What Does it Really Mean to Look at Addiction as a Chronic Disease?
By Kevin Doyle, EdD
It seems to me that health care too often treats substance use disorders as “acute” conditions and does not fully conceptualize them as the “chronic” conditions they are. Though well-respected professional organizations such as the American Society of Addiction Medicine (ASAM), the Substance Abuse and Mental Health Services Administration (SAMHSA), and the National Institute on Drug Abuse (NIDA) have included the word “chronic” in their definition of addiction for years, it’s still a challenge to find care that truly embraces the chronic nature of the disease.
For example, it is not unusual to hear phrases that suggest treatment is a discrete/one-time thing such as “he completed treatment,” or “we tried treatment, and it didn’t work.” Even well-meaning terms like “alumni” and “graduates” imply that the individual has now finished treatment and is “good to go.” In reality, the recovery process for a chronic condition is ongoing and may include formal treatment options, such as counseling/therapy and mutual help groups, as well as additional episodes of more intensive treatment, such as residential, outpatient, or partial hospitalization.
Compare this, if you will, to how we think about more commonly accepted examples of chronic conditions, such as heart disease, diabetes and hypertension. Rarely, if ever, would we hear words implying that these conditions have been permanently alleviated or cured. Rather, language reflects that these conditions require lifelong management and vigilance. The same is true for substance use disorders, and our care systems should reflect that.
The disconnect likely stems from stigma, as one might suspect. We really want someone to be better, and the moralizing around “those people” with substance use disorders inherently leads us to seek out a permanent solution, or “cure” to what is really an incurable (that is, chronic) condition.
Perhaps it would be best to borrow language from another chronic condition, cancer, and refer to people in recovery from substance use disorders as “in remission.” In fact, the Diagnostic and Statistical Manual of Psychiatric Disorders (DSM) uses such language in its latest (5th) edition by conceptualizing recovery as in “early remission” (between three months and a year without symptoms) or “sustained remission” (more than a year). While these timeframes are admittedly arbitrary, and have not gained widespread application and influence, they seem more accurate than some of the other terminology noted earlier that is more consistent with an acute-condition model.

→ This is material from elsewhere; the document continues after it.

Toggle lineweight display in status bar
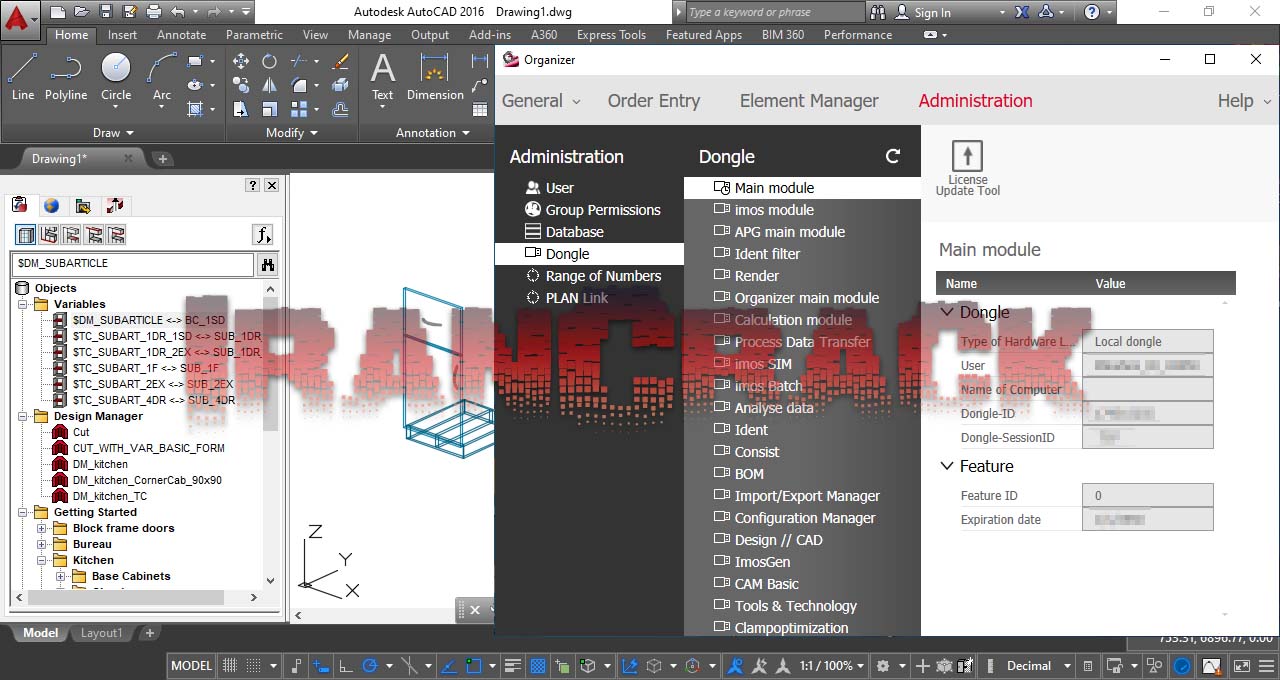This screenshot has width=1280, height=680. (x=513, y=666)
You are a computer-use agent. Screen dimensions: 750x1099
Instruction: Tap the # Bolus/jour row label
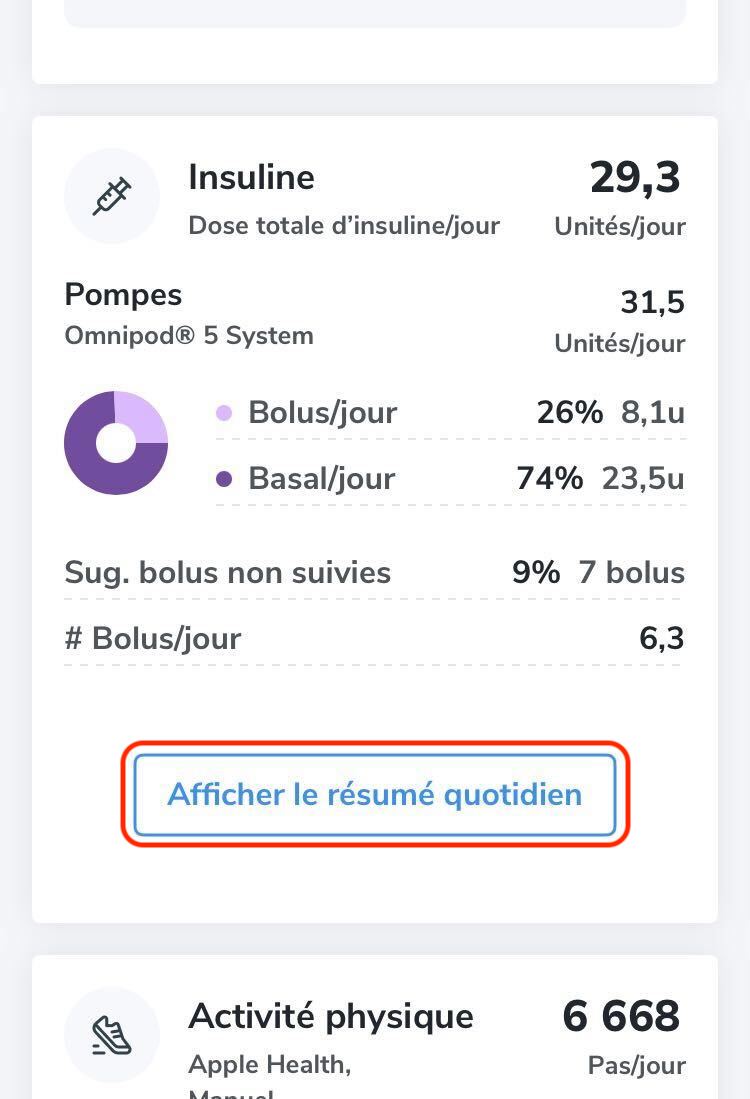point(153,638)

An approach which truly adheres to a chronic disease model would include things like recovery check-ups (as the noted recovery advocate and writer William White has suggested) and less judgment when substance use re-occurs or a person returns to treatment.
I am reminded of my earlier career in residential treatment settings, when “relapse” or a return to use while engaged in treatment would lead to an individual being dismissed from treatment or “kicked out.” As David Mee-Lee, noted addiction psychiatrist, has written: such occurrences are not unusual and require a revision to the treatment plan, not dismissal from treatment. Imagine if we kicked people out of treatment for a return of symptoms and behaviors related to diabetes or cancer.
Indeed, we have made good progress — but there is still a long way to go.